(Exercise aim) Count how many lines in the listing below contain the string "agent", treating uppercase and lowercase as different, and give only the number.

### Exercise input ###

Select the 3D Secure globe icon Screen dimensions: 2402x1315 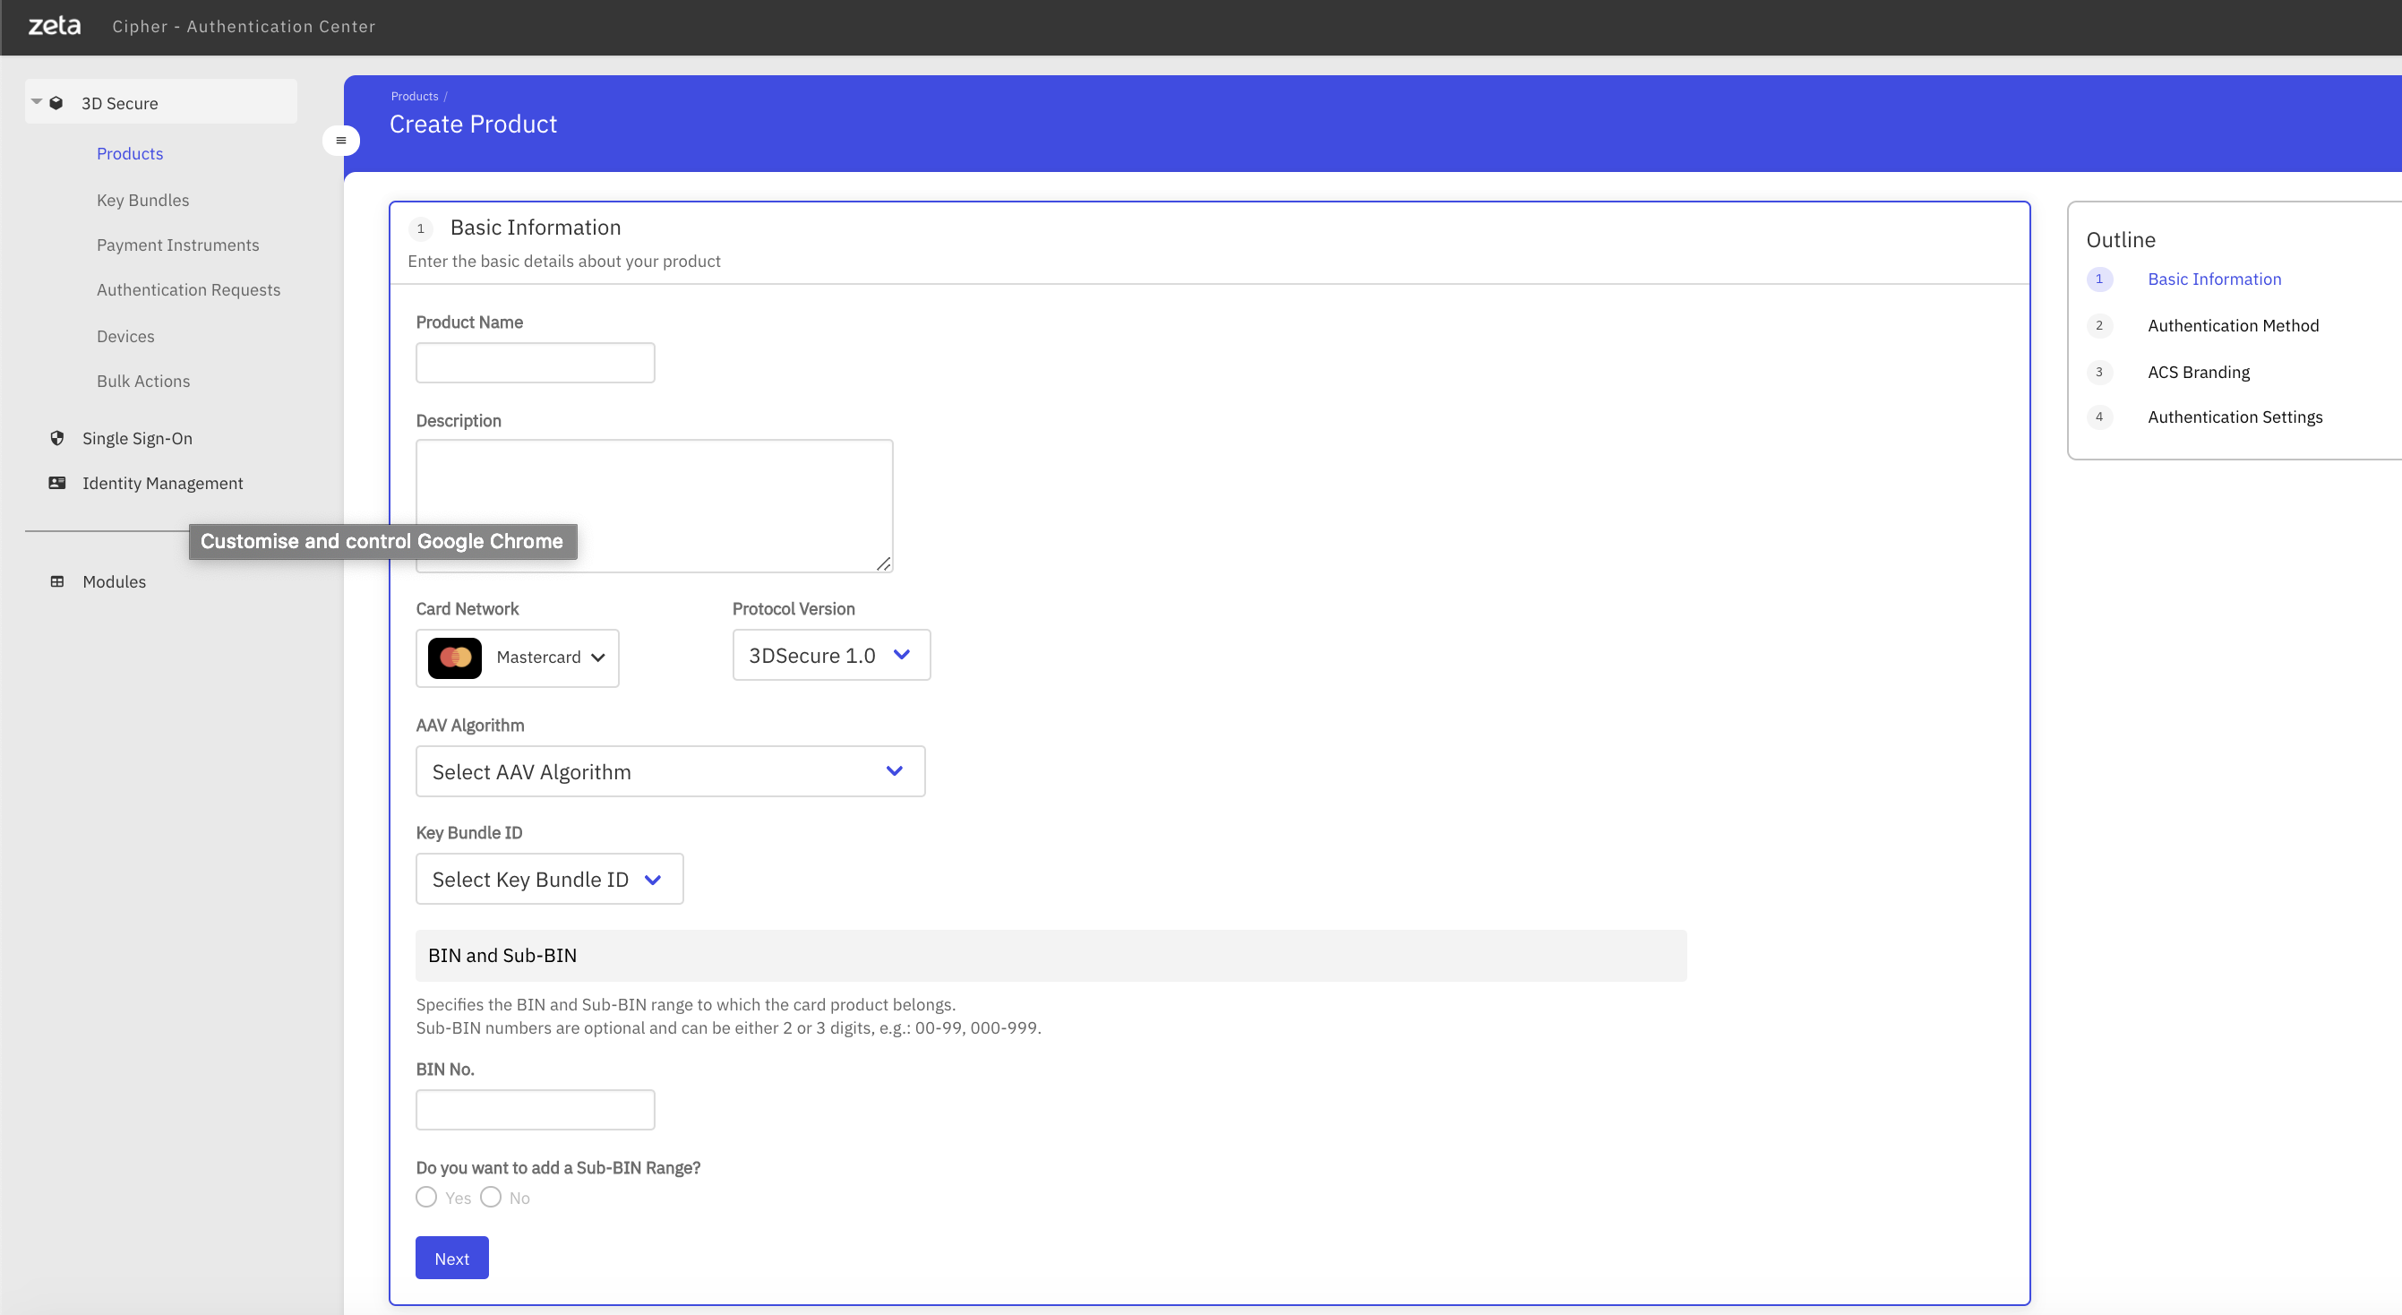[57, 103]
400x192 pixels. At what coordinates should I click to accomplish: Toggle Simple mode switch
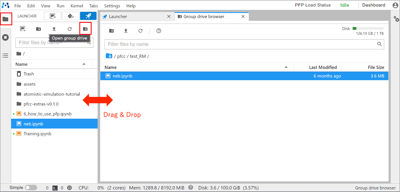pos(31,188)
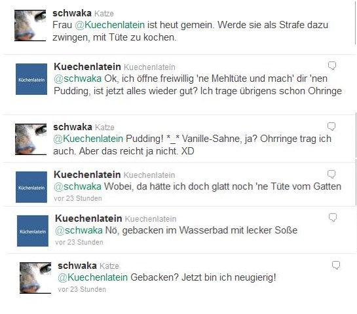Click speech bubble icon on Mehltüte tweet
The height and width of the screenshot is (314, 357).
pyautogui.click(x=332, y=65)
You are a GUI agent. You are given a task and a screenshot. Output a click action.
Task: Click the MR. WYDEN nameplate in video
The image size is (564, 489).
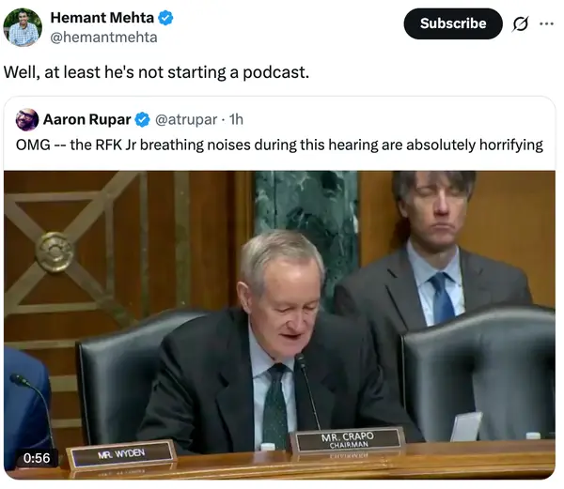tap(121, 454)
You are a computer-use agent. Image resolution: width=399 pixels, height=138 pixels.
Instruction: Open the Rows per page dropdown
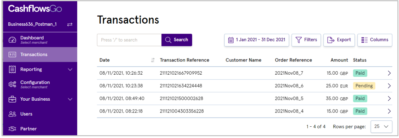[381, 126]
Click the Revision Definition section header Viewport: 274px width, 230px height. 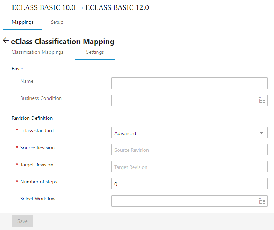(32, 118)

###

(Reply to the task) 2